A. Well, right now I only have my nipples pierced, and I’m quite fond of them.  Unfortunately I was forced to retire my lobes when I started riding my motorcycle.  I’m also quite partial to vertical labrets, and I hope to get one sometime soon.

Q. Can you explain the trouble with the lobes and the motorcycle? How do your nipples piercings cope?

A. When I first started riding my motorcycle, I found the helmet irritated my lobes, which had never really healed anyway.  I have a big head, so my helmet is a pretty snug fit.  I’ve been considering giving it another go this winter and getting some small studs rather than CBRs.

The only issue that I have with my nipple piercings and riding a motorcycle is that my jacket is very thick, heavy leather.  Sometimes I would find after a long ride that my nipples were sore from the weight of the jacket and the unforgiving nature of the thick leather.

Q. Do you have tattoos too?  Are you into piercings more than tattoos?

A. I don’t currently have any tattoos, but I’m certainly interested in them.  However, I would have to have a really good idea for a tattoo, one that really meant something to me, if I were to ever get one.

Q. Do you see yourself growing older with piercings?

A. Oh, most certainly.  However, if my dreams do come true and I become a veterinarian, I will have to keep professionalism in mind, which unfortunately would likely exclude any visible piercings other than lobes.  But, that’s the beauty of piercings, Isn’t it?  They can easily be removed.  I find the aesthetics of piercings only one aspect of the experience . . . for me, getting piercings, especially my nipples, was more about taking control of my life and getting over the anxiety of worrying about what other people think of me.  But oh, my, I think my answer has gone beyond the bounds of the question!

Q. How long have you been on Tribalectic?  Do you have an opinion on the customer service or jewelry catalog you’d like to offer?

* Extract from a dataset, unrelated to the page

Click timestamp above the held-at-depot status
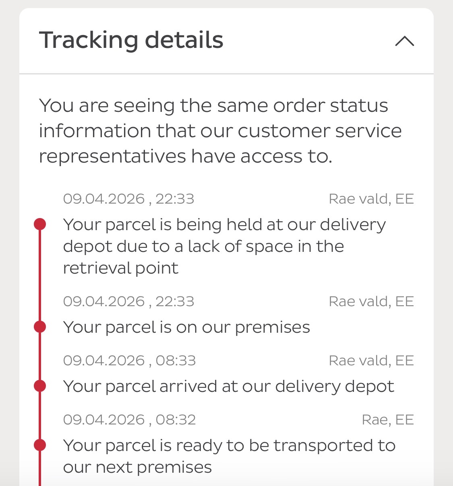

A. I’ve been there *counts* right at a year, I believe.  I joined shortly after getting my lobes last November.  It feels so much longer than that, though, because I’ve made so many great friends there.  The store and customer service really is top notch.  I’ve had plenty of so-so customer service experiences with other companies, but the guys over at the Tribe really are the best of the best.  They know what it takes to foster customer loyalty.

Q. What other sites should piercees become familiar with, or that you’d like to recommend?

A. I can’t think of any piercing-related sites, really.  Of course, there’s BME, which is a great resource if you know what you’re getting into.  Otherwise, I would encourage piercees to do as much research as possible.  Google is your friend!  Real the articles on Tribe, read piercing experiences, and most importantly, know your rights as a customer and a piercee.  In the modern Age of Information, where anybody can waltz down to their local library and have the world at their finger tips, there is absolutely no reason to be uninformed.

A. Do you have a snappy comeback line for when people ask if it hurts?

A. I prefer the blank stare that implies something along the lines of, “Are you stupid?”

Yep, that’s a favorite of mine, too!  Suffice it to say,  I rely on Chris and others like him to interpret the science of piercing to me and others.  He’s written a helpful article on endocarditis and piercing risks, which he has kindly allowed me to re-post, so look for it on . . .

another day, bwahaha!

BTW, I’m still a nerd.  Original season classic Star Trek, a lifetime of science fiction, ran a SF convention and everything!


Piercing Profile of the Week: Josho

November 16, 2008

So, who get’s pierced?  Who are the real people behind the bling?  I’m starting a series of piercee profiles with my friend Josho.  Here, in live Q&A! Sorta . . .

Q.  So, Josho, tell me a little about yourself.

Fresh!

Fresh!

A. First,I’m a happily married, proud father of a beautiful 9 month old girl.  I’m an IT Support guro (aka: geek) at NASA, subcontracting through Lockheed Martin.  I also run my own IT contracting company, specializing in EMR system deployment for various Bay Area doctors.  Additionally, I am an Admin over at Tribelectic.  I’m a pretty busy guy! Most of my off-time is spent with my daughter and wife, playing video games, and participating in various music projects.

Q.  How did you get into body piercing?  How long ago, and why?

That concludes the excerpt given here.